A empresa já havia anunciado anteriormente restrições a conteúdos considerados inautênticos, como vídeos produzidos em larga escala e materiais repetitivos. Agora, a orientação ficou mais específica e passou a dividir esse tipo de conteúdo em três frentes: vídeos genéricos, repetitivos ou baseados em templates; conteúdos descritos como desagradáveis ou angustiantes; e produções em que personas de IA tratam de temas sensíveis, como saúde e finanças.

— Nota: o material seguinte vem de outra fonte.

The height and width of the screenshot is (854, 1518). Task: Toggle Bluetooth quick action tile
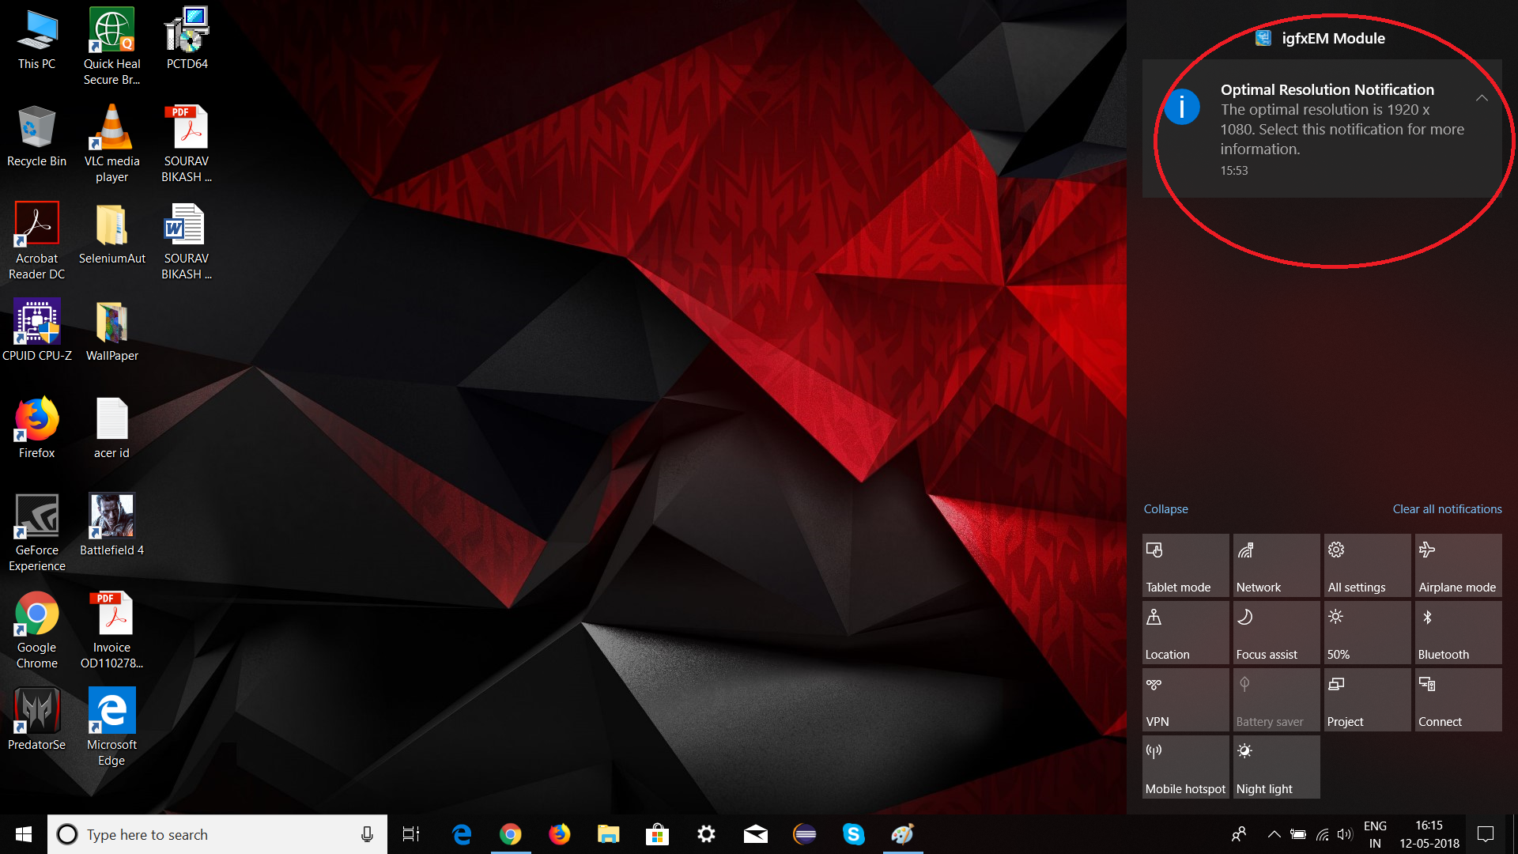1457,633
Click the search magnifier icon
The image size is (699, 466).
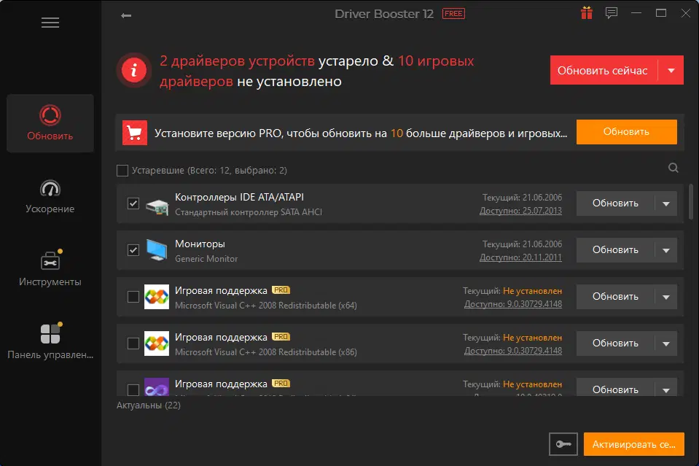(673, 168)
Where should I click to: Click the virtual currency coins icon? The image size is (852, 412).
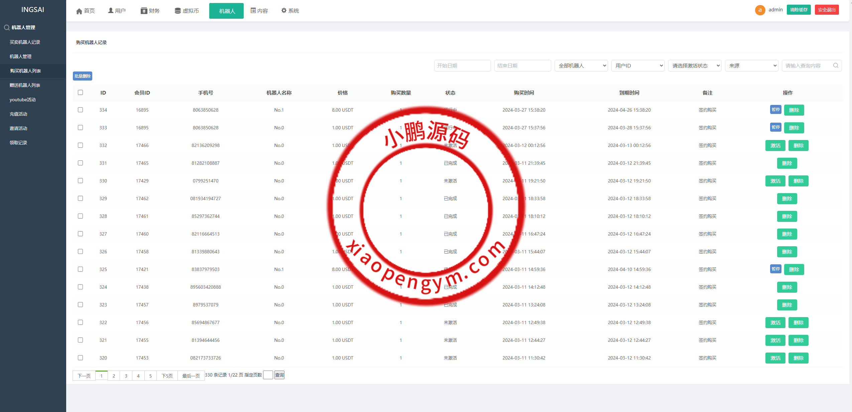click(177, 11)
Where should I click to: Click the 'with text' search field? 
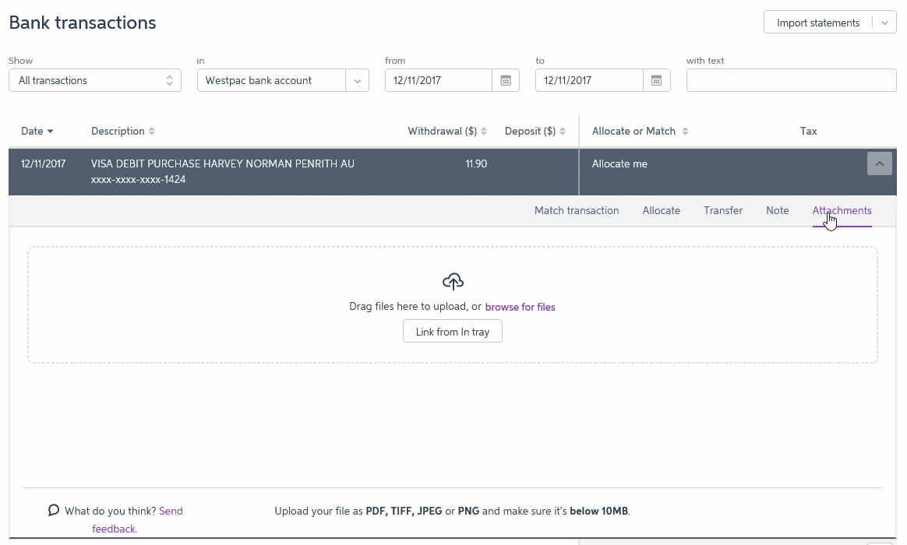[791, 80]
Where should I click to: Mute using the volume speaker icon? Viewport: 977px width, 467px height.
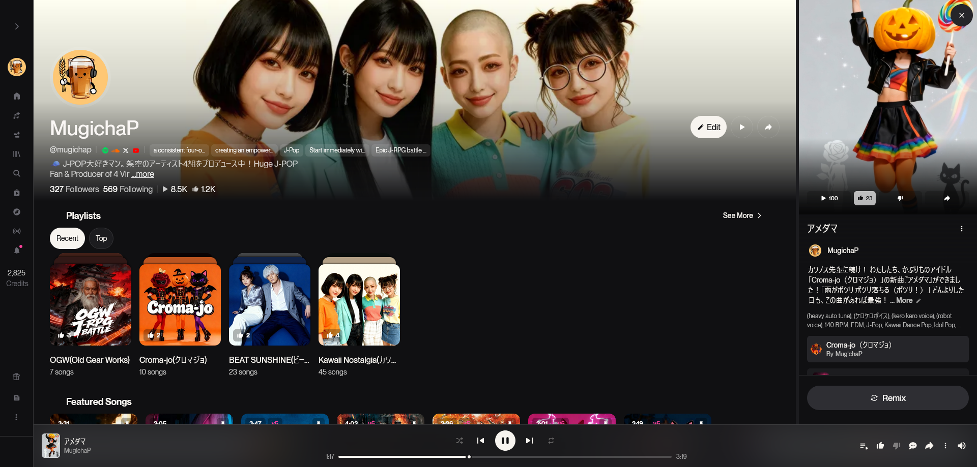(962, 446)
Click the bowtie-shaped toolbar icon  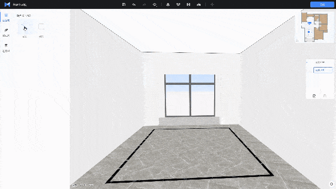(188, 4)
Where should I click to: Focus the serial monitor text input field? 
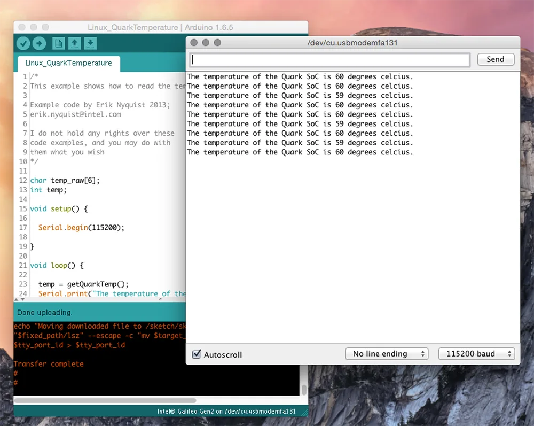(x=329, y=60)
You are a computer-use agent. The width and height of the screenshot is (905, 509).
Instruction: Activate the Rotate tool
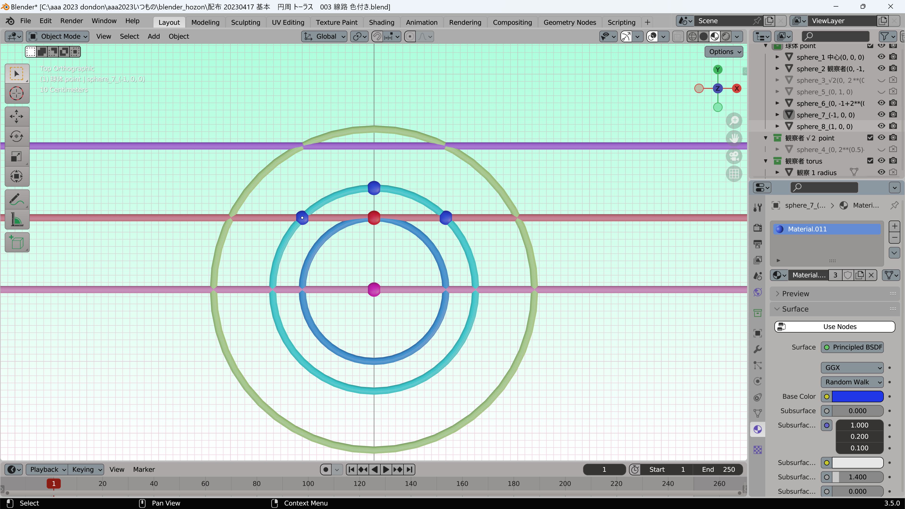[x=17, y=136]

De acordo com explicações divulgadas pela própria empresa, a revisão busca conter práticas de content farming, em que canais publicam vídeos feitos apenas para gerar receita. O YouTube também indicou que a medida não representa uma proibição geral ao uso de IA, já que a tecnologia pode ser usada em conteúdos criativos e originais. A restrição mira, sobretudo, materiais muito semelhantes entre si, com pouca variação e sem contribuição criativa clara, além de vídeos considerados emocionalmente manipulativos para atrair visualizações.